Cublaslt Grouped Gemm • High-Quality & Newest

Enter – a modern solution designed to handle the messy, heterogeneous reality of advanced computing. The Problem with Traditional Batched GEMM Imagine training a recommendation system with embedding tables of varying sizes, or running inference on a transformer model with variable sequence lengths. In these scenarios, you might have 1,024 independent GEMM operations, each with different M, N, or K dimensions.

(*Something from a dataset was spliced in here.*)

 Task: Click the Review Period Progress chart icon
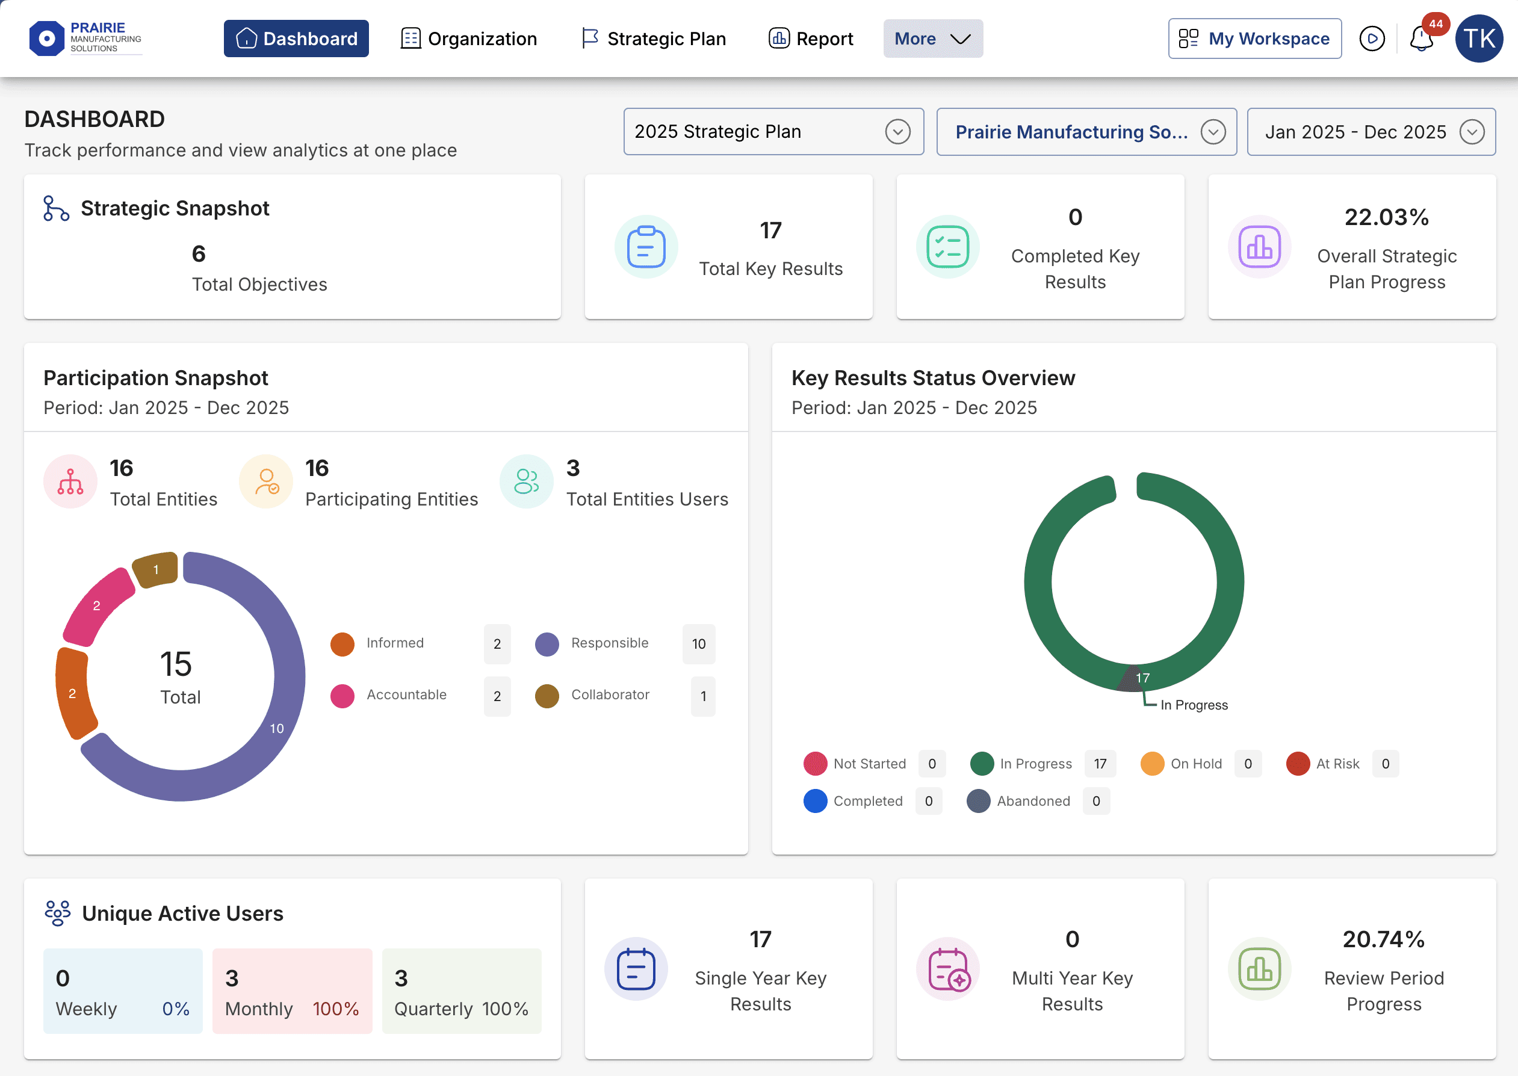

cublasLtGroupedMatmulPlan_t groupPlans[3]; for (int i = 0; i < groupCount; i++) { cublasLtGroupedMatmulPlanInit(handle, matmulDesc, &groupPlans[i], CUDA_R_16F, CUDA_R_16F, CUDA_R_16F, CUDA_R_32F, m_arr[i], n, k); } cublaslt grouped gemm

cublasLtMatmulDesc_t matmulDesc; cublasLtMatmulDescCreate(&matmulDesc, CUDA_R_32F, CUDA_R_16F); Enter – a modern solution designed to handle

// Allocate and fill matrices...

Traditional cuBLAS offers batched GEMM (e.g., cublas<t>gemmBatched ), which runs a list of independent matrix multiplications. However, it comes with a major limitation: (M, N, K) and data types. cublasLtGroupedMatmulPlan_t groupPlans[3]; for (int i = 0; i

In the world of High-Performance Computing (HPC) and Deep Learning (DL), the General Matrix Multiply (GEMM) operation is the undisputed king. From large language models (LLMs) to scientific simulations, performance often hinges on how efficiently you can compute C = α*A*B + β*C .

float alpha = 1.0f, beta = 0.0f; cublasLtMatmulGrouped(handle, nullptr, matmulDesc, &alpha, &beta, (void**)A_ptrs, (void**)B_ptrs, (void**)C_ptrs, (void**)C_ptrs, groupCount, groupPlans); cuBLASLt Grouped GEMM represents a paradigm shift for batched linear algebra on GPUs. It acknowledges that real-world workloads are irregular, heterogeneous, and dynamic. By moving the complexity of scheduling and fusing into the library, it allows developers to write clean, expressive code that still achieves near-peak hardware performance.